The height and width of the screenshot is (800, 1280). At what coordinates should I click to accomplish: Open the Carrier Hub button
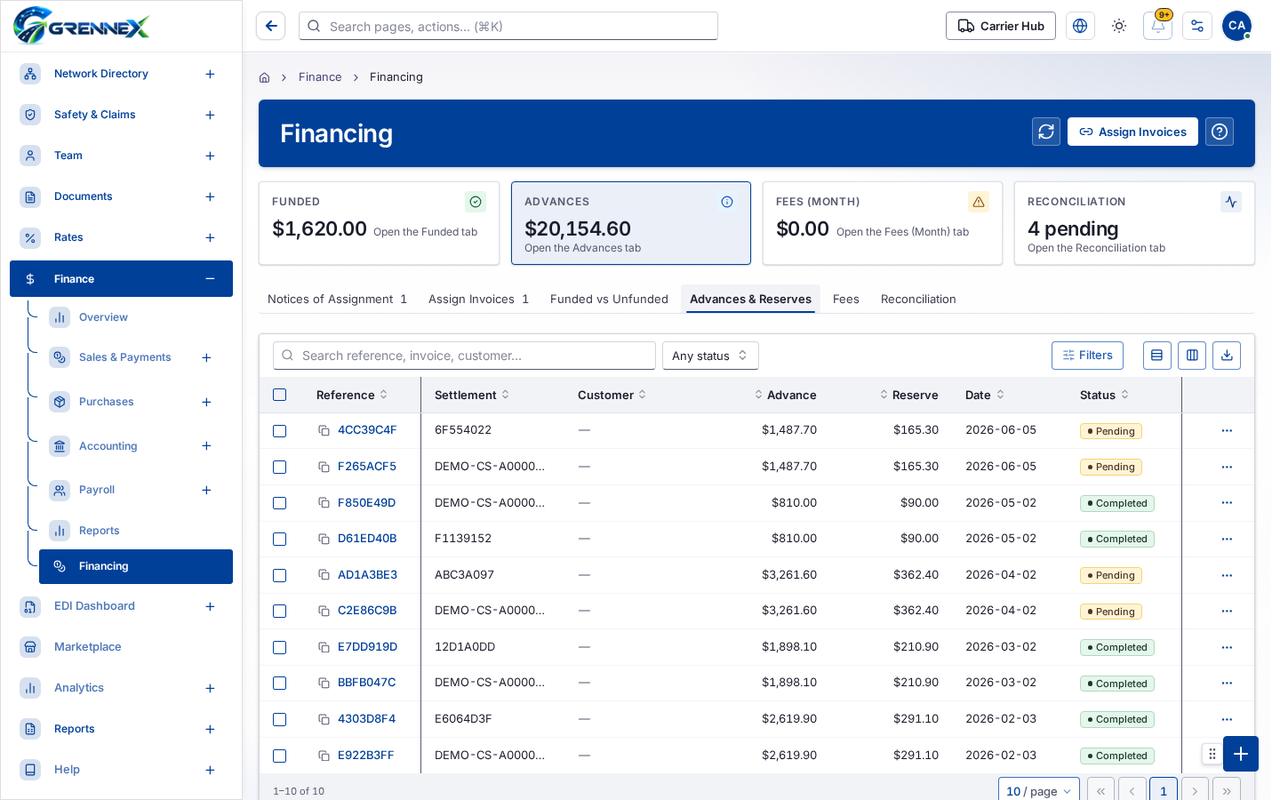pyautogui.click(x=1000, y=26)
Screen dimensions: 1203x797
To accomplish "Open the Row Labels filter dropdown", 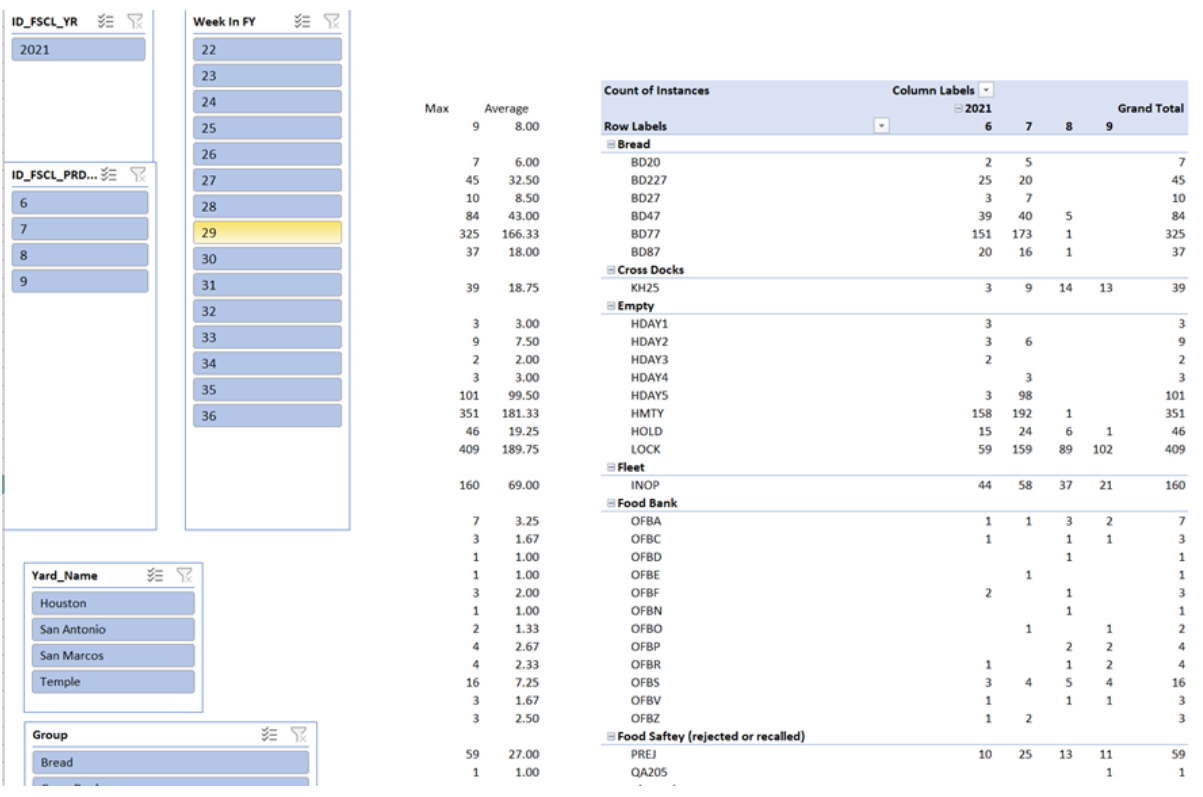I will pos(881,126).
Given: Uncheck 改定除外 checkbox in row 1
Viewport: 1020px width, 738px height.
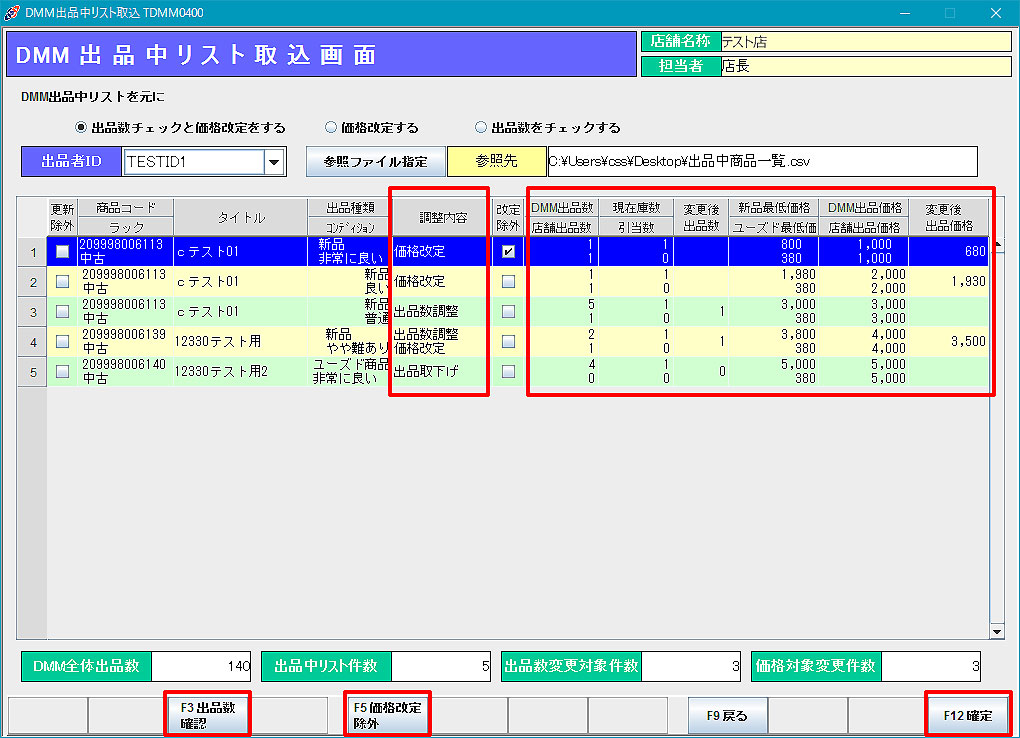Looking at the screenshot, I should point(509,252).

════

Put the lines of the entries above, from the line containing "Given: Uncheck 改定除外 checkbox in row 1" through the end of the entries, into a Markdown table with the columns Row and Line, skipping any blank lines. Leave the pictures out of the table.

* Exercise response
| Row | Line |
|---|---|
| 1 | Given: Uncheck 改定除外 checkbox in row 1 |
| 2 | Viewport: 1020px width, 738px height. |
| 3 | Looking at the screenshot, I should point(509,252). |